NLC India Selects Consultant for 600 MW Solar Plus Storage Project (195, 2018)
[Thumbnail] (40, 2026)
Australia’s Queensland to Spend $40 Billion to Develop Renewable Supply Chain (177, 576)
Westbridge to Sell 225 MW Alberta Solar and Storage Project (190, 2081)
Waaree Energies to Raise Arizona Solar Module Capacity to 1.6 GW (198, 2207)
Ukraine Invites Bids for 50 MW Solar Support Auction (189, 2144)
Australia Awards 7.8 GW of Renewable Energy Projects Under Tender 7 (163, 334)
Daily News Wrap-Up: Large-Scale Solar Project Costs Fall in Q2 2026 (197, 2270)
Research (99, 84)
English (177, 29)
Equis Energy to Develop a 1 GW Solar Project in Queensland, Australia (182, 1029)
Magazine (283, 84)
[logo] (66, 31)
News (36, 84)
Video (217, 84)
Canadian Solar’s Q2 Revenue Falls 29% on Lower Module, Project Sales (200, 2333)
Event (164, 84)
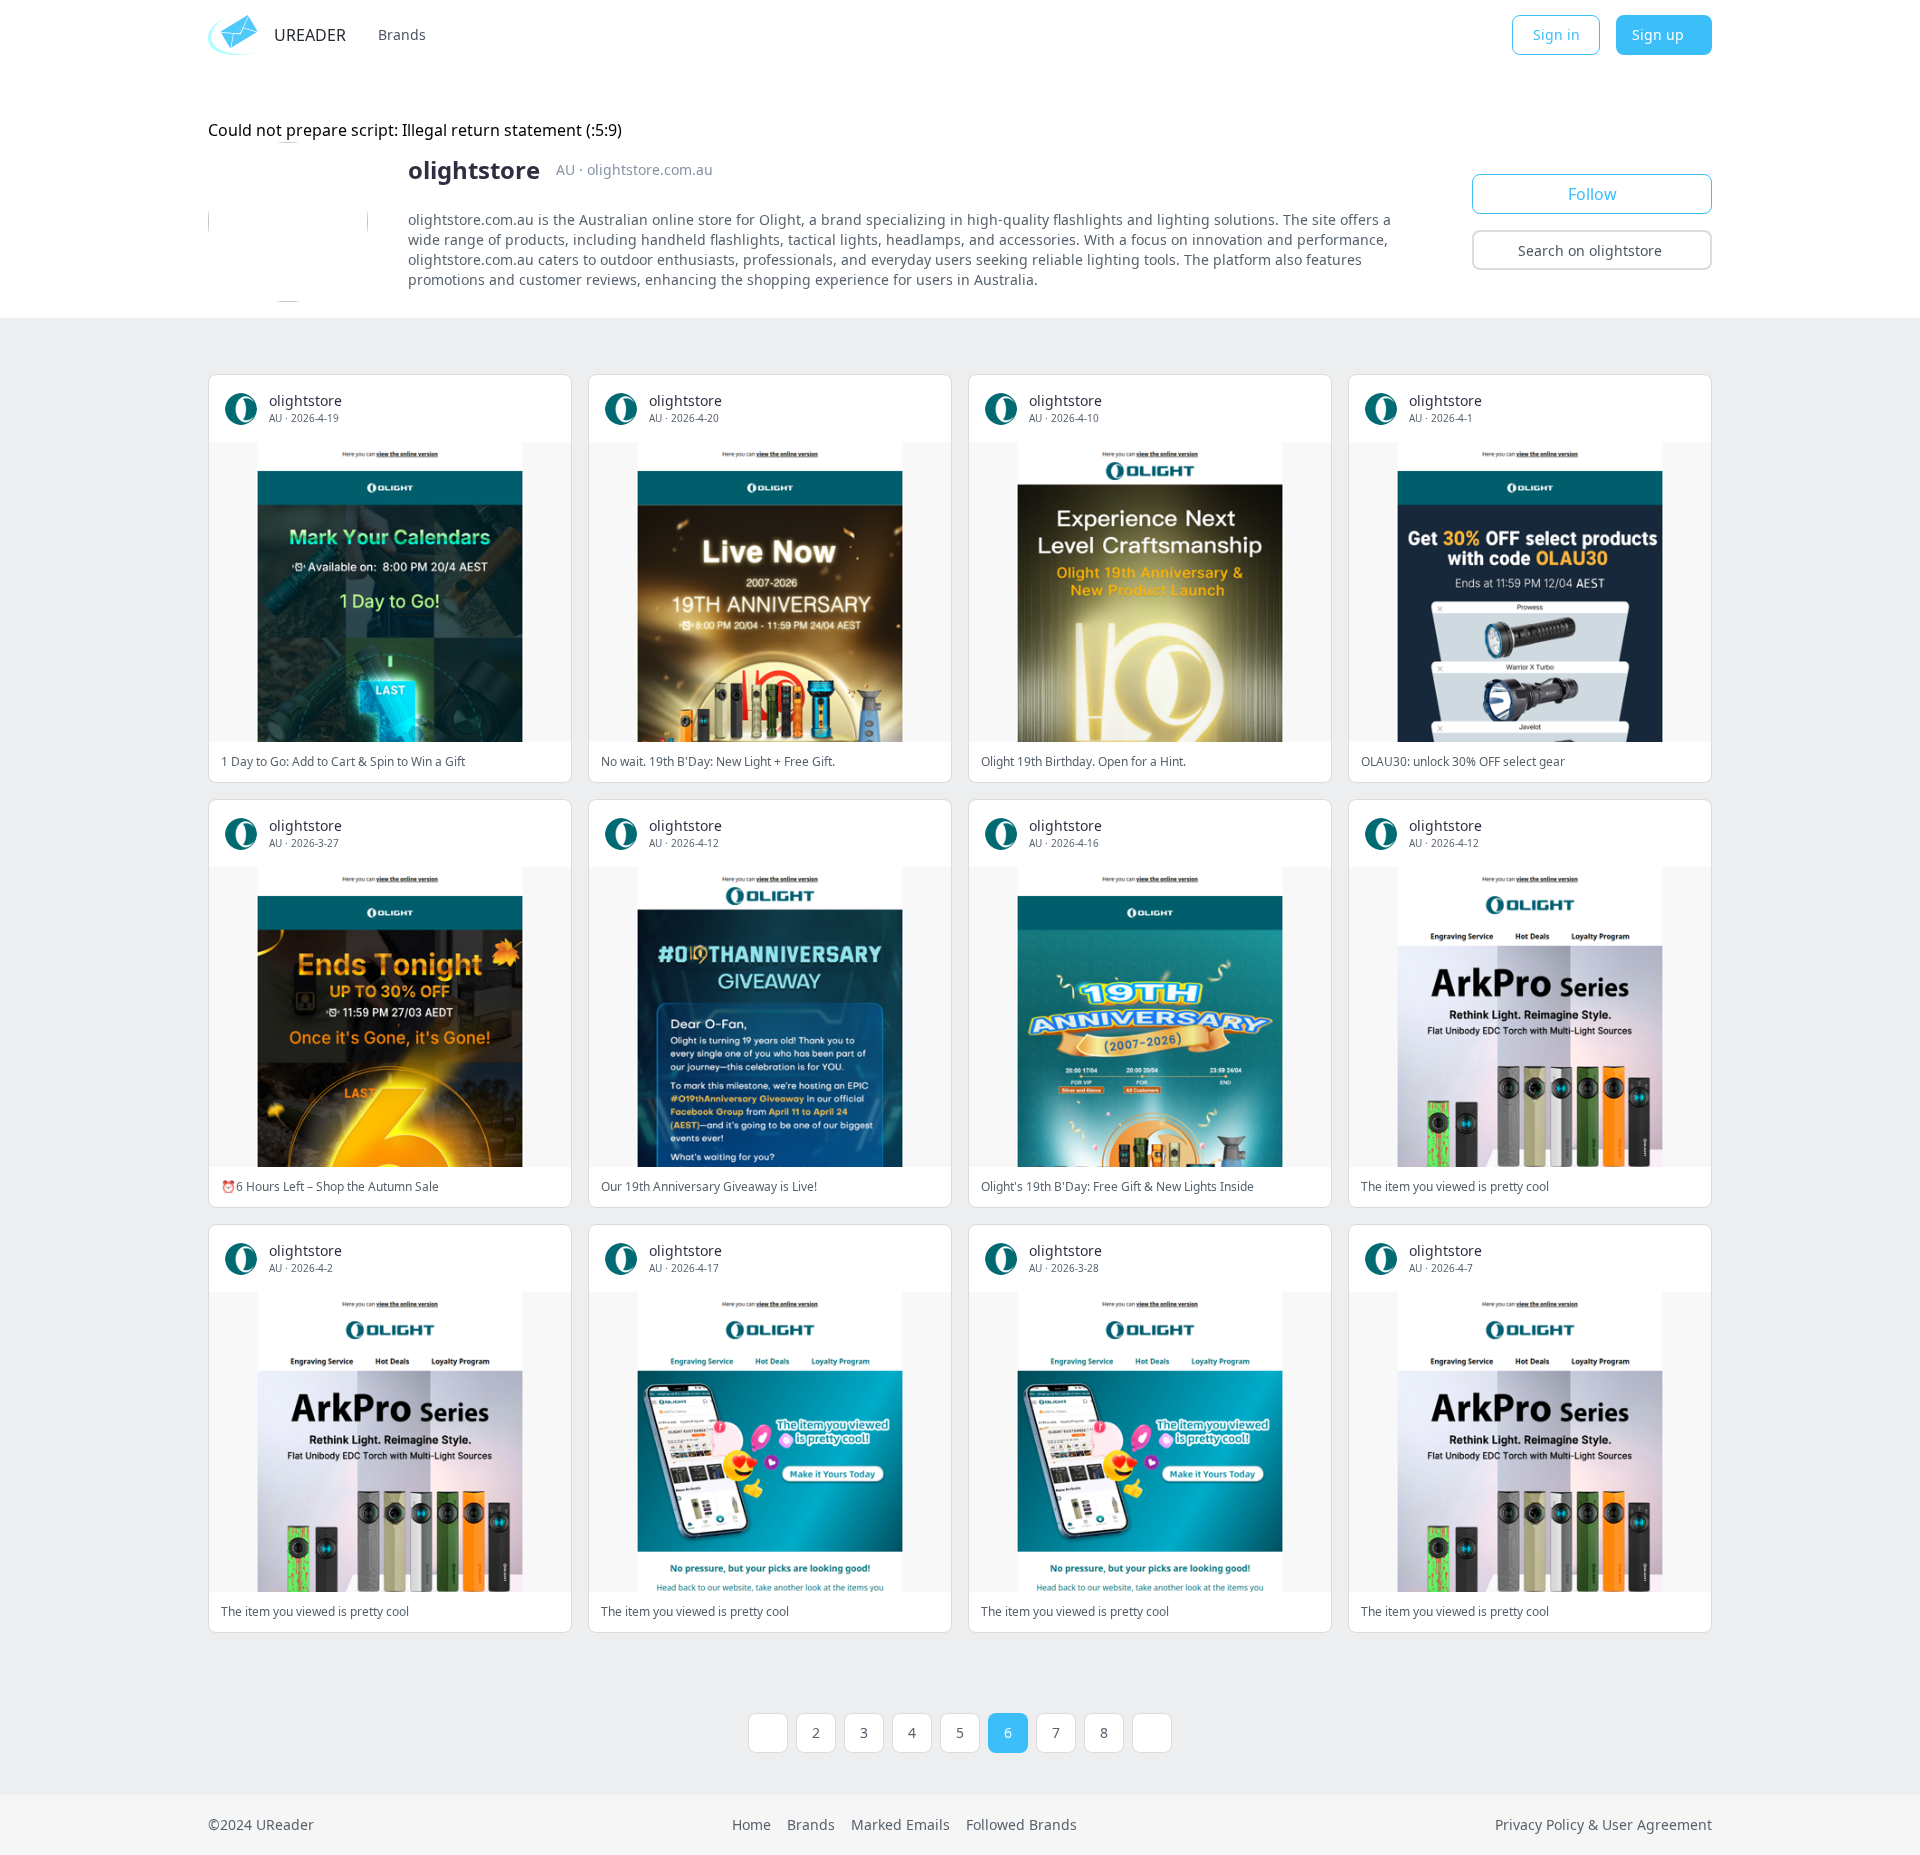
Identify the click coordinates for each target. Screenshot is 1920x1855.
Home (751, 1824)
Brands (402, 34)
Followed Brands (1021, 1824)
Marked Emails (900, 1824)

++++++++

What is required –
Respond with only the number of lines in the data that include the string "Solar".

Solution for this problem –
7